The maximum noise voltage at the i-th sink of the victim net at time t is represented as follows.

$$V_{max,i}(t) = \sum_{j}^{n} k(t) \cdot V_{peak,j \to i},$$
(8)

$$k(t) = \begin{cases} 1 & EAT_i \le t \le LAT_i \\ 0 & otherwise \end{cases}$$
(9)

where *n* is the number of the aggressors, and  $V_{peak,j\rightarrow i}$  is the noise voltage at the *i*-th sink caused by the *j*-th aggressor. We sweep time *t*, and find the maximum noise voltage at each victim net.
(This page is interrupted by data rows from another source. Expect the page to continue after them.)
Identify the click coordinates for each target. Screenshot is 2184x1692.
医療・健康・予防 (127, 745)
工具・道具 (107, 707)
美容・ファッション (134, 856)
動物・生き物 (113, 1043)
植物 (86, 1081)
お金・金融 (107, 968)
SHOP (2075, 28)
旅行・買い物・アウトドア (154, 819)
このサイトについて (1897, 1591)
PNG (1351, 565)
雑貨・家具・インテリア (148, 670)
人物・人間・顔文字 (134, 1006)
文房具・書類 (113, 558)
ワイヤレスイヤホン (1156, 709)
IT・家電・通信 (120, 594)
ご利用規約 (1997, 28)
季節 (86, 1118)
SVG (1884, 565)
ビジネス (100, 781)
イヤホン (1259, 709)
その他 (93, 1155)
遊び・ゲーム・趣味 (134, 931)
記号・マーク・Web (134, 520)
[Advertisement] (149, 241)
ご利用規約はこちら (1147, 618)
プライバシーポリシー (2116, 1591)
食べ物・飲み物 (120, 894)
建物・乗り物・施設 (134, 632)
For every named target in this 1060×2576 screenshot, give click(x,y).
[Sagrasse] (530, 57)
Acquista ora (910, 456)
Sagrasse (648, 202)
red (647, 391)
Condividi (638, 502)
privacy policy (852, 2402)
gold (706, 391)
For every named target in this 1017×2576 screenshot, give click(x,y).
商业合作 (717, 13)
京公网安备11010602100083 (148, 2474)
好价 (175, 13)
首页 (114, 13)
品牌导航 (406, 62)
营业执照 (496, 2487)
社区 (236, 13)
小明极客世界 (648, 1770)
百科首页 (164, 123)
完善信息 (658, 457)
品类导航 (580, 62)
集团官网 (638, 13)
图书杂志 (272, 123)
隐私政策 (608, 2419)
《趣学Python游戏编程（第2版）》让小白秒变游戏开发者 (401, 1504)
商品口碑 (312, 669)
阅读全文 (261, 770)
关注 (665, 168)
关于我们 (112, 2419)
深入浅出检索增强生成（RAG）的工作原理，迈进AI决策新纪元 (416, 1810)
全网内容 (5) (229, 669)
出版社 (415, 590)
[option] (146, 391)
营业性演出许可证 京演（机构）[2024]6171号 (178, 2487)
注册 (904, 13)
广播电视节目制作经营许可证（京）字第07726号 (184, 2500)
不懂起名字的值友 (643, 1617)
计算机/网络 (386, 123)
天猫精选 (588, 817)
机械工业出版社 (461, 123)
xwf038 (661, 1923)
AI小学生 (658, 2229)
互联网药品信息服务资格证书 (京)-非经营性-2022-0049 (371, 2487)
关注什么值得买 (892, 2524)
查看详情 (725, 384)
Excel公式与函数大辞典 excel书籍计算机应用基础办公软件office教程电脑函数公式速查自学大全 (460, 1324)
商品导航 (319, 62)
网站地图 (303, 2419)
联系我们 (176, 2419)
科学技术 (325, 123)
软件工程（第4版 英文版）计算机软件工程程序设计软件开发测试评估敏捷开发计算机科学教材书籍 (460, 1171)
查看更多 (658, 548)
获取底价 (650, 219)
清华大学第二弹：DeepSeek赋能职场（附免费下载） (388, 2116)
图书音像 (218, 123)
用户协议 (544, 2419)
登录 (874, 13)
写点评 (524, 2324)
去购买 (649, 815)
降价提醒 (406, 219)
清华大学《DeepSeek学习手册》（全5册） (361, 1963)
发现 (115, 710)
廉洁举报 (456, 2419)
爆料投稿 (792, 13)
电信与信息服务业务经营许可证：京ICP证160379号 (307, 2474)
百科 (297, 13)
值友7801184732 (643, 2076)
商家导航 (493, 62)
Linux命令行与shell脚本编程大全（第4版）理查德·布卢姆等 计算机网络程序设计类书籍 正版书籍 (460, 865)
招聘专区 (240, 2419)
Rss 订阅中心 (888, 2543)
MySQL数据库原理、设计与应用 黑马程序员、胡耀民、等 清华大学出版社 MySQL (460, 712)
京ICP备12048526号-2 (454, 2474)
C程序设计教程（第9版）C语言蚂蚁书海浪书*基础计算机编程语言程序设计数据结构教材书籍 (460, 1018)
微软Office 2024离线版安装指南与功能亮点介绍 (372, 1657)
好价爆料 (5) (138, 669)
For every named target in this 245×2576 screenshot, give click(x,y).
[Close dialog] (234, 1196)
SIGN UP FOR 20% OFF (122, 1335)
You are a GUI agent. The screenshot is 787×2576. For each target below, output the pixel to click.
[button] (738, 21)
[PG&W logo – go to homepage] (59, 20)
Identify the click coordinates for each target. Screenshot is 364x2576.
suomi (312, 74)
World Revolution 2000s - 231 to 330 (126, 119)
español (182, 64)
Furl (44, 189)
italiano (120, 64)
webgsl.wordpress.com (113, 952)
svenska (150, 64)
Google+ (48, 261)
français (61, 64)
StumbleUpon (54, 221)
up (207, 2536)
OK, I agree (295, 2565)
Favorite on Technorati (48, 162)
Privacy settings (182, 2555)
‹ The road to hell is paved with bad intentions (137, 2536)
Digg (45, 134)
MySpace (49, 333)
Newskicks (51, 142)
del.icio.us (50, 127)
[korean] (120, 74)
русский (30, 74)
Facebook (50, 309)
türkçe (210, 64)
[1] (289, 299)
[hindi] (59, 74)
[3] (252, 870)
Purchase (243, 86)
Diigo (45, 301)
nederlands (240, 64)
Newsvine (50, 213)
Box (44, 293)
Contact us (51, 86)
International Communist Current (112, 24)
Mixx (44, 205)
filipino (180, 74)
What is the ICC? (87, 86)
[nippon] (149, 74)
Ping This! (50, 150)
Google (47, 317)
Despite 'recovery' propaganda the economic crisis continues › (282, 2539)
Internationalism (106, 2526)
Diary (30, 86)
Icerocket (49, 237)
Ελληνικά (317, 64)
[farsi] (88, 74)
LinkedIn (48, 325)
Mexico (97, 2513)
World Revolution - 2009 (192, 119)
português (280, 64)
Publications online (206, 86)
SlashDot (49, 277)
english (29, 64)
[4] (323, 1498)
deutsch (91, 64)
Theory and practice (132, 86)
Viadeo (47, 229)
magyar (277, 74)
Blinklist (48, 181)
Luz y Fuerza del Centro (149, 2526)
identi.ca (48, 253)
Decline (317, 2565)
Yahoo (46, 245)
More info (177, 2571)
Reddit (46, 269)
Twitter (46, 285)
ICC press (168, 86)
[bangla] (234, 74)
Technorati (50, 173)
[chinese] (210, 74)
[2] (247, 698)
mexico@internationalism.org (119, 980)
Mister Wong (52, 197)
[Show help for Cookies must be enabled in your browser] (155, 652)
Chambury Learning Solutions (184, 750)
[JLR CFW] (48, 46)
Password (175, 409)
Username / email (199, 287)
We here use a simple method [20] for estimating the maximum delay  $d_{m,l}^{max}$  and the minimum delay  $d_{m,l}^{min}$ . Other methods, such as Ref. [21], can be also used. When we have to estimate timing window more tightly considering the dependence of  $d_{m,l}^{max}$  and  $d_{m,l}^{min}$  on the timing window, we should calculate timing window iteratively [22]. In this paper, this iterative calculation is not executed simply because of an implementation matter. There are no technical limitations. Reference [20] indicates that the upper bound of  $d_{m,l}^{max}$  can be estimated as follows; all coupling capacitances are converted into the 3X capacitances to the ground, and then cell delay and wire delay are calculated. As for  $d_{m,l}^{min}$ , coupling capacitances are replaced with the -1X capacitances to the ground. We utilize those upper and lower bound for  $d_{m,l}^{max}$ and  $d_{ml}^{min}$  in this paper. Other sophisticated gate delay model [23], [24] also can be used, as long as the computational cost permits.

# 3. Optimization Algorithm

In this section, an optimization algorithm for crosstalk noise reduction is discussed. The proposed algorithm reduces crosstalk noise under delay and transition time constraints. First, an optimization algorithm for a localized problem that includes one victim net and its adjacent nets is explained. This section then shows the overall algorithm that builds and solves the local optimization problems, considering the global optimality under delay constraints.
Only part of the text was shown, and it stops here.